─── EXCERPTED RECORDS

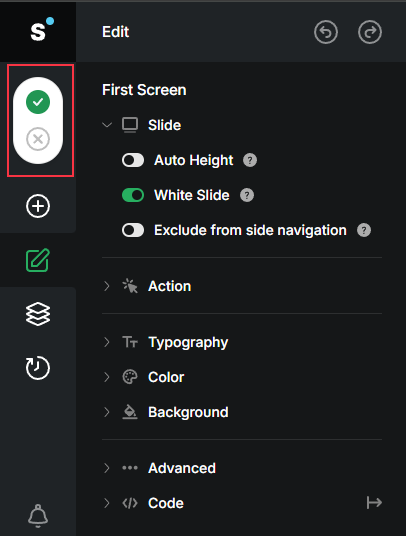Enable the Auto Height toggle
The width and height of the screenshot is (406, 536).
point(133,160)

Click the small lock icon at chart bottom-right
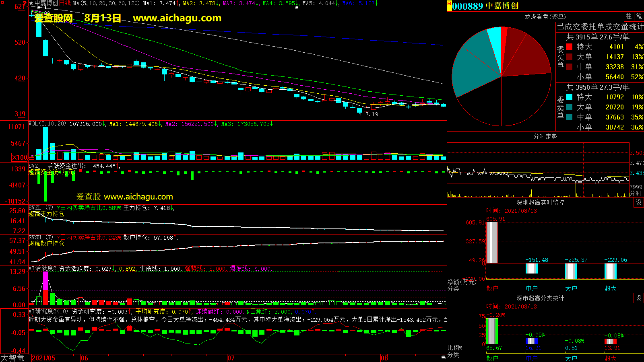pyautogui.click(x=443, y=357)
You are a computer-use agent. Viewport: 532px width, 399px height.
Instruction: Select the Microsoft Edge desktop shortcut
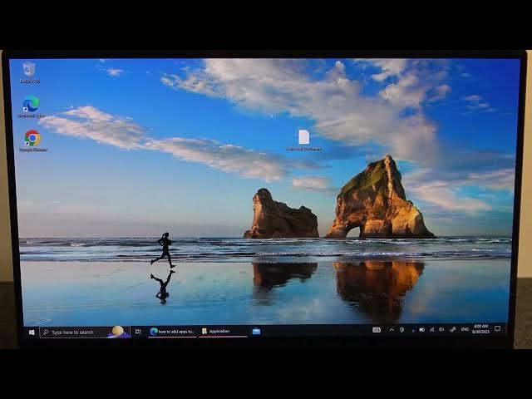click(x=31, y=105)
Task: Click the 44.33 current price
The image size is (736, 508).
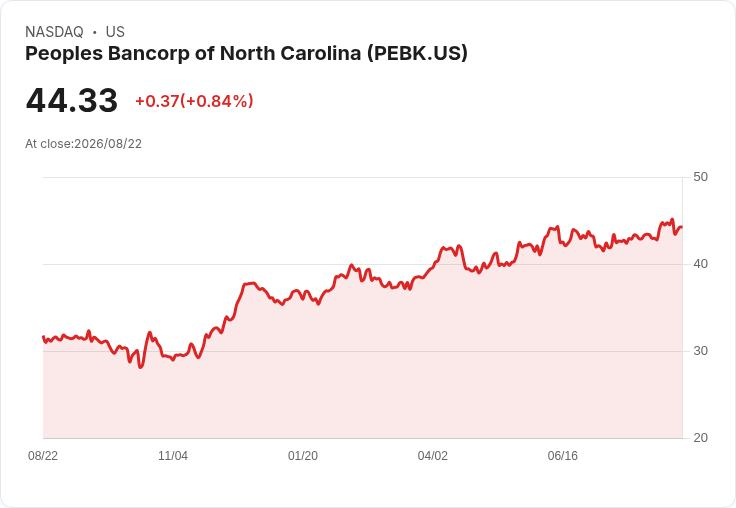Action: click(72, 100)
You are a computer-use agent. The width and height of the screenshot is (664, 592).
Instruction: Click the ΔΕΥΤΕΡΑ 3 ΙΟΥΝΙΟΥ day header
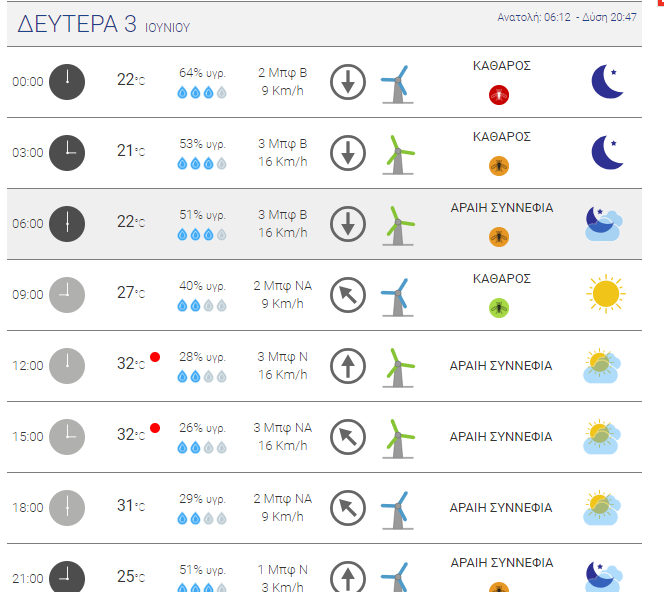tap(104, 24)
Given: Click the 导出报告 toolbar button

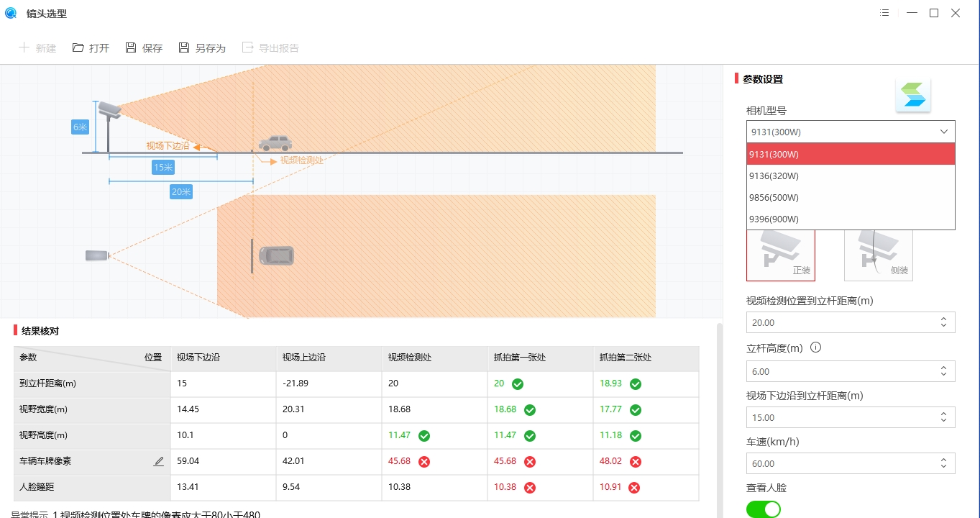Looking at the screenshot, I should pyautogui.click(x=270, y=47).
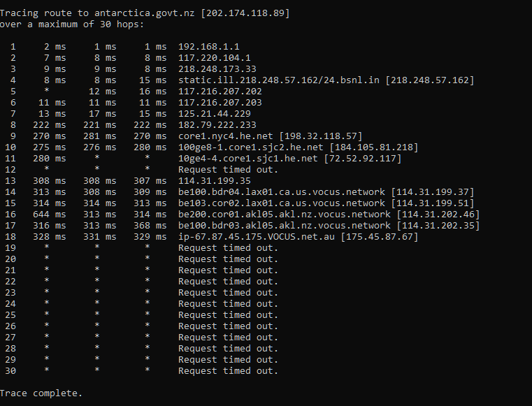Click the gateway address 192.168.1.1
532x406 pixels.
tap(209, 47)
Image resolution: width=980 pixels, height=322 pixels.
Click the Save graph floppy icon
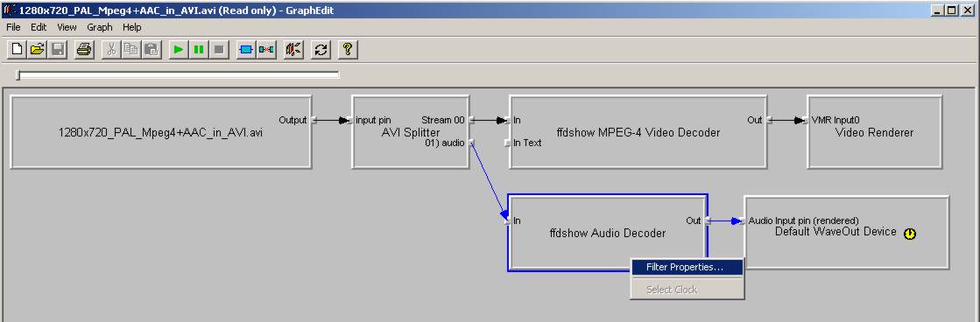tap(58, 49)
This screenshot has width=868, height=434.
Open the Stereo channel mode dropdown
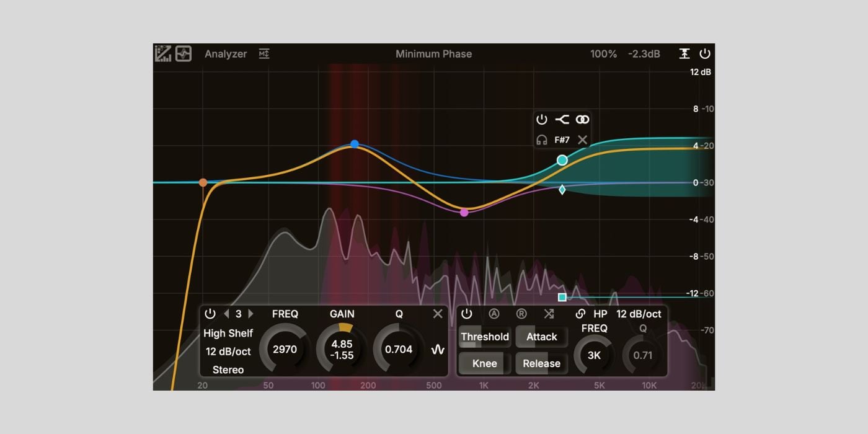click(x=227, y=370)
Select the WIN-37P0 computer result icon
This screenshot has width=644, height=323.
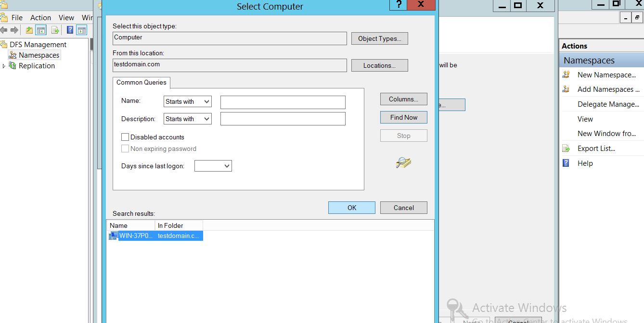coord(114,236)
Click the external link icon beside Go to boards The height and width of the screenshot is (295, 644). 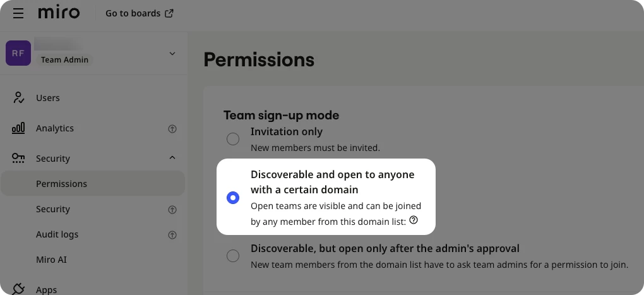(x=169, y=13)
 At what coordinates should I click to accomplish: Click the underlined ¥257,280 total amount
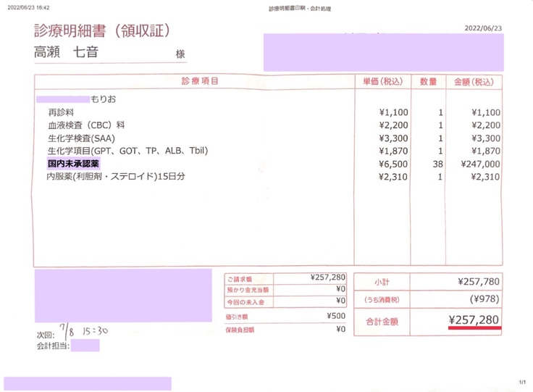tap(474, 320)
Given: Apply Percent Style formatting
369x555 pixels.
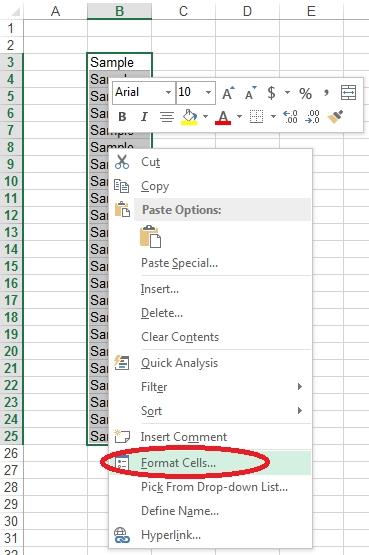Looking at the screenshot, I should [x=305, y=93].
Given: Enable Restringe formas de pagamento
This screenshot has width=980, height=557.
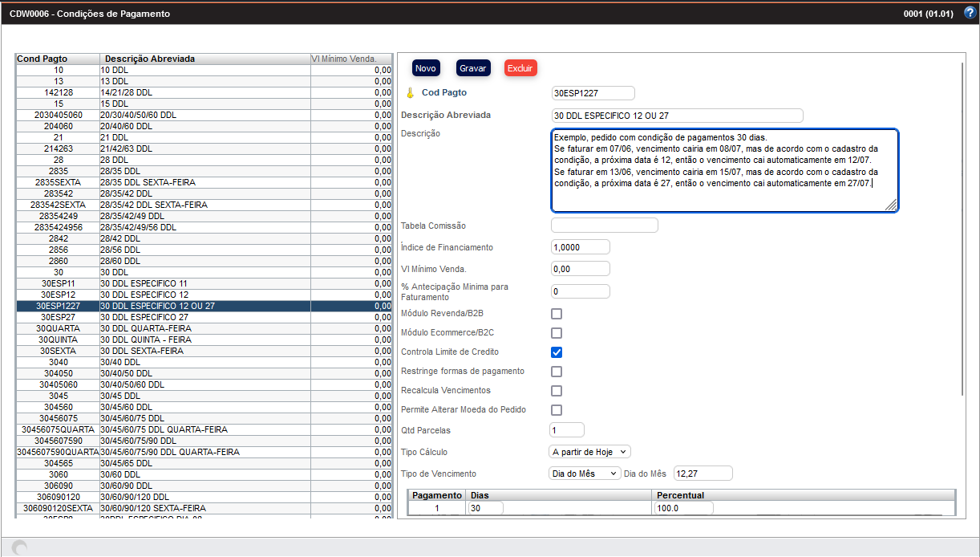Looking at the screenshot, I should [556, 372].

──────

** PROBLEM DESCRIPTION **
All lines above from the one containing "Click the small" up to and including the one containing "Task: Click the 44.33 current price" are to be set down exactly, and nothing else. Leave images out.

** WRITTEN SOLUTION **
Click the small lock icon at chart bottom-right
pyautogui.click(x=443, y=357)
You are a computer-use agent. Viewport: 532px width, 399px height.
Instruction: Select the Microsoft Edge desktop shortcut
click(x=31, y=105)
Task: Click the 44.33 current price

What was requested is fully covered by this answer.